The stock price of almost all general insurance companies has more than doubled over the past year riding on speculation, putting the whole market at risk.
Besides, 26 general insurance companies, or 68 per cent of the sector, saw their share values more than triple during the same period.
Most of these companies logged higher profits amid the ongoing Covid-19 pandemic, but the sharp rise in the stock price is disproportionate to their profit growth.
So, these overvalued stocks are putting the whole market at risk, according to market analysts.
If these stocks face corrections, general investors will be the losers, which will dent their confidence, they added.
"The surge in the insurance stocks is not a good sign for the market," said Mirza Azizul Islam, a former chairman of the Bangladesh Securities and Exchange Commission (BSEC).

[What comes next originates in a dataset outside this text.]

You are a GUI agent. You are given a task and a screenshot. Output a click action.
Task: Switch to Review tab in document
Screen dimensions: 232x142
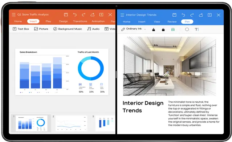[x=172, y=22]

Investors are blindly rushing towards insurance stocks without conducting a proper analysis when they see the rise in values.
"The over-price of insurance stocks can not be sustainable," he added.
When low-performing companies rise abnormally, it spooks the confidence of other investors because it seems as though the market lacks monitoring.
There has not been any big news for the insurance sector that could have led to such a sharp spike in stock prices compared to profits.
"So, the country's bourses should emphasise improving their monitoring systems," Islam said.
Sharif Anwar Hossain, president of the DSE Brokers' Association, said there were some reasons for the rise of the insurance stocks. But the pace of the increase was abnormal.
"Since the government is saying that everyone will be brought under insurance coverage, it positively impacts the sector.
The decision to fix the commission for agents at 15 per cent also boosted insurers' profits," he said.
In 2012, the Insurance Development and Regulatory Authority banned insurers from paying more than 15 per cent of the premium as commission to their agents.
However, most insurers disregarded the directive, prompting the regulator to issue a notice in 2019 that ordered them to comply for the sake of the sector's wellbeing.
Subsequently, in a meeting with the Bangladesh Insurance Association the same year, insurance companies collectively agreed to follow the order.
Many companies previously offered as much as 60 per cent of the premium as commission to secure business, which hurt the insurers' profits.
However, the steps cannot justify the jump in the stock prices as their profits rose at a slower pace, Hossain said.
Twenty-five of 30 listed insurance companies saw higher profits rise in 2020 than a year ago, according to data from the Dhaka Stock Exchange (DSE).
The profits of three insurers grew more than 50 per cent last year, whereas the stocks of 12 companies surged more than 300 per cent, DSE data showed.
"There are companies that are already giving higher dividends although their prices are at a lower level," said Hossain.
But investors are more focused on insurance stocks as the price has risen over the past few months.
"If these stocks see corrections, the sector will drop, and the overall market will be impacted," added Hossain, also the managing director of Md Sahidullah Securities.
Insurance stocks had been undervalued for years, but investors did not invest in them back then. Now they are rushing to the sector even though the stocks have surged, said Sayedur Rahman, president of the Bangladesh Merchant Bankers' Association (BMBA).
"We have no right to bar them. But investors should be careful because insurance stocks have already risen a lot," he added.
However, insurance companies have potential because of the cut in commission payments and the efforts of the government and private firms to expand coverage.
Only 0.3 per cent of Bangladesh's population was covered by life insurance in 2019, when the average for emerging countries was 1.7 per cent, according to data from Swiss Re, a global reinsurer.
When it comes to non-life insurance, the coverage was 0.1 per cent in Bangladesh compared to 1.5 per cent in emerging nations.
The insurance penetration slipped below 0.5 per cent in 2019. It was 0.57 per cent in 2018 and 0.55 per cent the year before, data from Swiss Re showed.
"Many investors seek companies with higher profits and lower paid-up capital. But these risks could yield profit or loss, so they need to be cautious,'' Rahman said.
There are many companies that are selling at lower prices, but they provide good dividends.
"Investors could invest in these stocks. But people are not following the basics of the stock market, which has to be seen as an investment tool rather than a business place," he added.
Mohammad Rezaul Karim, a spokesperson of the BSEC, said that the market regulator was not concerned about any stock's upward or downward trend.
Instead, it monitors whether there have been any wrongdoings in trading, such as insider trading or price manipulation.
The DSE has already reported some irregularities, and the BSEC is working to address them.
"But the hearing process has been slow amid the pandemic, so it cannot take any steps against the people who are involved in the wrongdoings," he said.
"We have enhanced our surveillance, which includes monitoring social media pages that spread rumours," Karim added.